740.00119 European War 1939/122: Telegram

The Chargé in Germany (Kirk) to the Secretary of State

1954–1956. Some time ago I had occasion to meet informally Schacht, former President of the Reichsbank, and he took the initiative in discussing the possibility of ending the war. In the course of the conversation Schacht endorsed the view which has been variously reported that mediation by the President might bring about peace and indicated his sympathy with those groups in Germany which were dissatisfied with the present leadership (see my 1524, September 30, 7 p.m.96). This conversation was inclusive and I did not resume it.

Recently a member of the Embassy who was acquainted with Schacht made a personal call on him during the course of which Schacht disclosed that some 3 weeks ago he had written to Leon Fraser97 referring to an invitation from the latter last February for Schacht to make an address before the Academy of Political Science in New York which had been declined and asking that a similar invitation be now extended to make a non-political address before some non-political institution. He had written to me that the invitation should be sent by cable en clair with a statement that the President had been consulted and had expressed no objections to his coming and that further the President would receive him should he call at the White House to pay his respects. He said that on the basis of such a [Page 522] telegram the German Government of which he was nominally still a Minister could not refuse to let him make the trip and declared his belief that the presentation of his ideas to the President of a solution of the European problem would launch a peace movement which would be ultimately accepted by all warring governments, his own included. Schacht did not disclose the details of his peace program but asserted that he had not discussed his project with any member of the Reich Government and requested that the Embassy refrain from sending anything in regard thereto unless by confidential cable in confidential code from a neutral country. I need not add in this connection that no intimation will be conveyed to Schacht as to any consideration or action which his foregoing statement may be receiving insofar as this Embassy is concerned.

In connection with the foregoing I may state that recently other unofficial and apparently entirely personal efforts to find some means of terminating the state of war while it is still limited in operation have come to my attention. The individuals involved in these efforts vary in their views as to whether peace might be brought about by the present regime in Germany or whether a modification of that regime must precede any such attempts. They all point, however, to the lack of war enthusiasm and even a growing discontent in the country in the face of the hardships suffered by the civilian population as a result of the present undeclared situation and emphasize the opinion that even a military victory for Germany would not compensate the sacrifices and devastations of a general war and that a defeat of Germany with a second Versailles would not only prove to be no lasting solution but would merely enure to the benefit of Soviet Russia. With a view to avoiding those two contingencies the necessity for laying the bases for a peace have been emphasized and although it has been impossible to determine what might actually constitute a peace program from the German standpoint various features of such a program may be adduced as emanating from different processes of thought in Germany. In the first place an immediate cessation of hostilities would be indicated as essential. Furthermore, certain arrangements affecting Bohemia, Moravia and Poland should certainly be envisaged. A system for the humane treatment of racial problems as well as for the appeasement of religious controversies should be determined. The question of colonies and German access to raw materials would also require attention. Furthermore, some plan of international collaboration both in the political and in the economic field should be established in which Germany would participate on the basis of equality and in this plan the problems of world financial and economic recovery and of disarmament would be included.
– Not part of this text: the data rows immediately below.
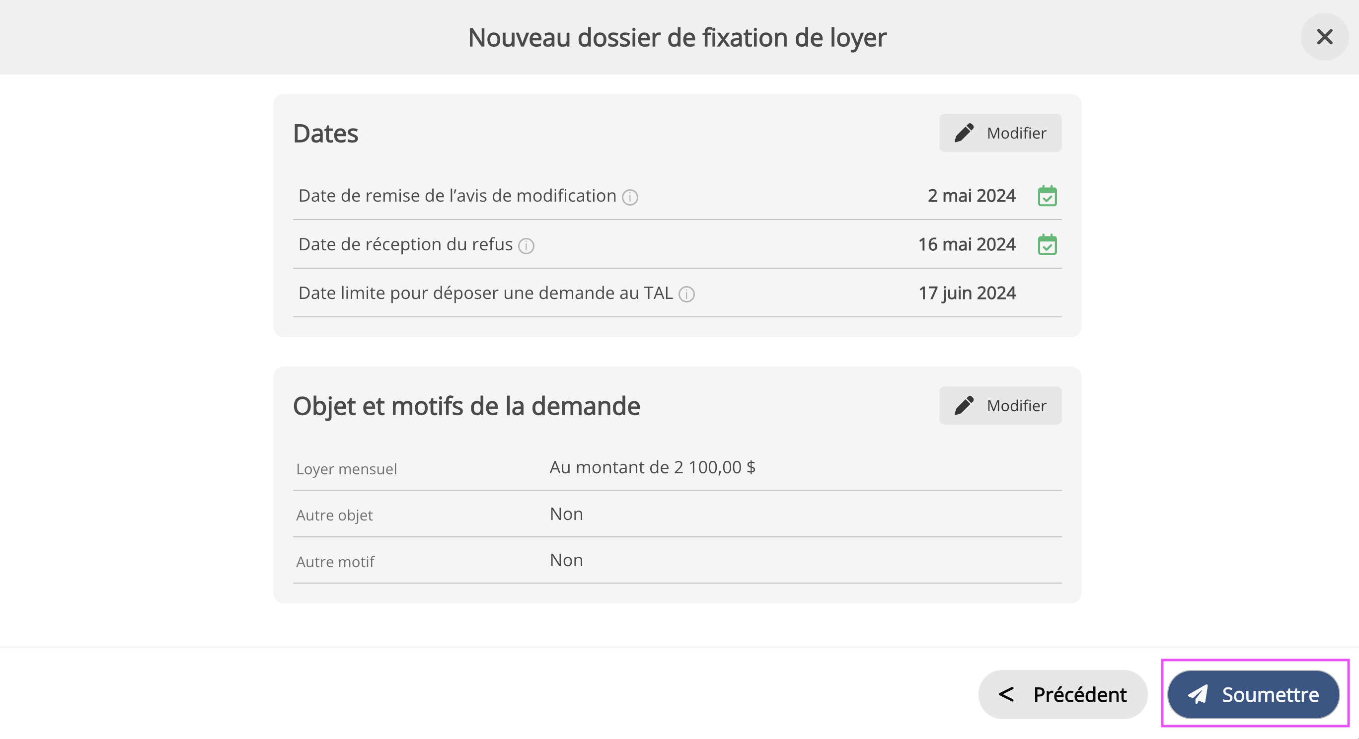Click the info icon beside avis de modification
Screen dimensions: 1359x739
click(630, 197)
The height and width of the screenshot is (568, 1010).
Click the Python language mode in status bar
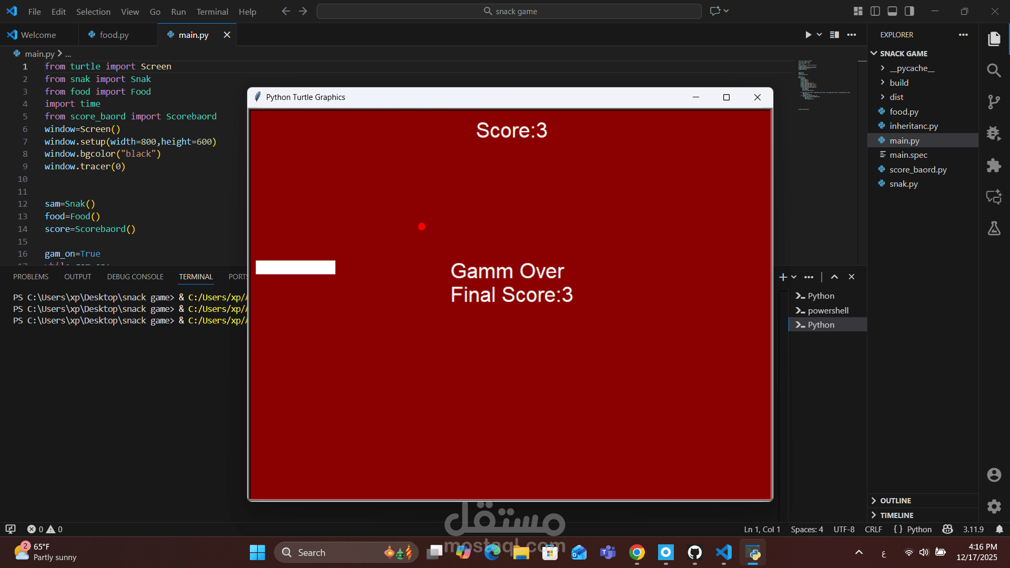919,529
The foregoing items are based on conjecture or on impressions derived from indications received from different sources and are in [Page 523] no way exhaustive. Those in Germany who are opposed to the present regime apparently feel that some design for what they term a decent peace with the hope of economic reconstruction would gain the support of the moderate elements in Germany as well as of the army and if furthered by the President and accepted by the present opponents of Germany would, owing to the force of public opinion, eventually be accepted either by a reformed or by a changed leadership in the country. On the other hand there are those who maintain that even the present Government has been and may still be ready to endorse certain of the foregoing items and that the war need not be extended while efforts toward peace are regarded as still within the realm of possibility. Whatever may be the relative significance of these views, however, it is my opinion that a grave error of judgment would be committed if not only the probability were not faced that at the present stage such opposition to the regime as may exist in Germany would fail to force the abandonment of plans which may have been decided upon or may be in the process of decision but also if the possibility were not envisaged that drastic action might be precipitated thereby. The impression prevails that some delay in action has occurred but whether this apparent delay is due to continued regard for the possibility of a peace or to the perfection of plans for the further consolidation of German strength both at home and abroad or to some other consideration, it is believed that the final action either in war or in peace will now, as in the past, depend upon the conclusions at which Hitler will eventually arrive as to the means which he regards as best adapted to attain his aims and as to the time for their initiation.

Kirk
  1. Not printed.
  2. New York financier; former president of the Bank for International Settlements.